Thursday, December 4, 2014

Is Silo Eating your Strategy for dinner

Silo builds the wall in people's mind and creates the barrier in organization's 'heart.' 

Many of us like the witty quote from Drucker: “culture eats strategy for lunch.” The strategy is indeed in the face of more risks than culture, could it be the SILO – the symptom of industrial management mindset will eat your strategy for dinner?

Digital means more fluid and responsive network forms. We have transitioned from an industrial to digital era –the knowledge and relational economy - with this shift has come a change in organizational forms away from the traditional rigid hierarchies managed through "command and control" to more fluid and responsive network forms. Yet many apply old management mindsets to new ways of organizing, and this legacy of the old economy limits many 'networked' organizations. At the same time, even many new organizations have not developed collaboration as a core competency to support, resulting in the high costs of conflict and inertia when values collide, members remain disconnected, hoard knowledge and power within silos - in essence, organizations lose their collaborative advantage as they are being over managed and under led, and do not have the competence to collaborate. 

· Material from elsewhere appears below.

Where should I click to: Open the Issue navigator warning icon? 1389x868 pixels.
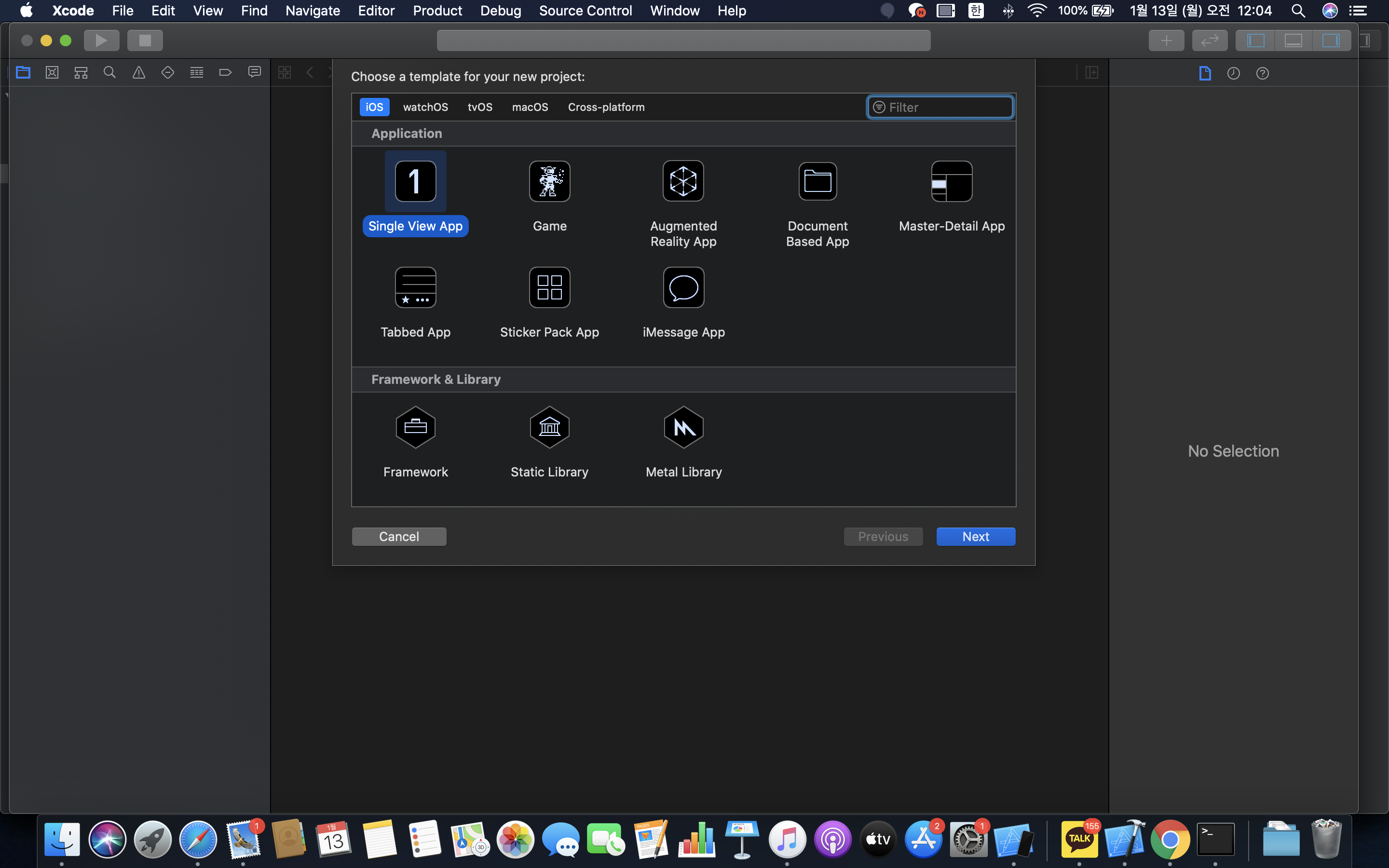click(x=138, y=73)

Breakdown silos is everybody’s responsibility, and leaders have to walk the talk. Silos don't come down to individuals as the core cause - they emerge as a result of organizational wide influences - so the focus should be more upon the  whole of organizational change, rather than individual change - colleagues, organizational leaders, sponsors etc, all have a hand in the existence of silos and all have a role to play in breaking down silos.

Reducing barriers and optimizing connections and synergies are always beneficial. Silo strategy will more than once lead to failure, and it’s important to have strategies that are in sync with business vision and mission and, more importantly, coordinate and integrate between all teams to achieve macro success at the enterprise level. However, the choice of words vs. the actual mentality is always up for interpretation. The case of working in an environment where there are barriers to getting things done is so counter-productive, and barriers are in every place. Hence, it is strategically imperative to create synergy via optimizing connection and harnessing collaboration.   

Silo drags down the digital speed. Organizations do need to be more agile and responsive to rapidly changing circumstances, but that doesn't mean doing the old things faster. It means doing less on autopilot, and paying more attention to decisions and actions. Speed, agility, responsiveness, reductions in silos and innovation can only function well if there is a clear, concisely articulated vision, mission, and values. If the communications are clear and people embrace the values, it is remarkable what can happen. So the significant improvements are possible to create win-win-win situation: 
Win 1. The customers get better service 
Win 2. The costs of inefficiency are reduced 
Win 3. The workers take ownership of the process

Silos aren't interested in innovation. Silo thinking has a vested interest in maintaining the status quo, it dislikes the new way to do things, stifles innovation, prefers to stay in the comfort zone, be inflexible to adapt to the changes; does not care about whether the whole is better than the sum of pieces.  There are far more devastating costs to the well-siloed organization than speed. The cost in lost creativity is much more critical, because it stifles the change to produce the creative working environment, or increasing the profitability of the company.

Silo cannot be torn down overnight, unlike culture, it is more visible, when you try to accomplish the work, it is the very barrier to stop you from doing it; it is more touchable, like the wall in people’s mind to create distance from the trust, your change management needs to handle it effectively before it eats your strategy.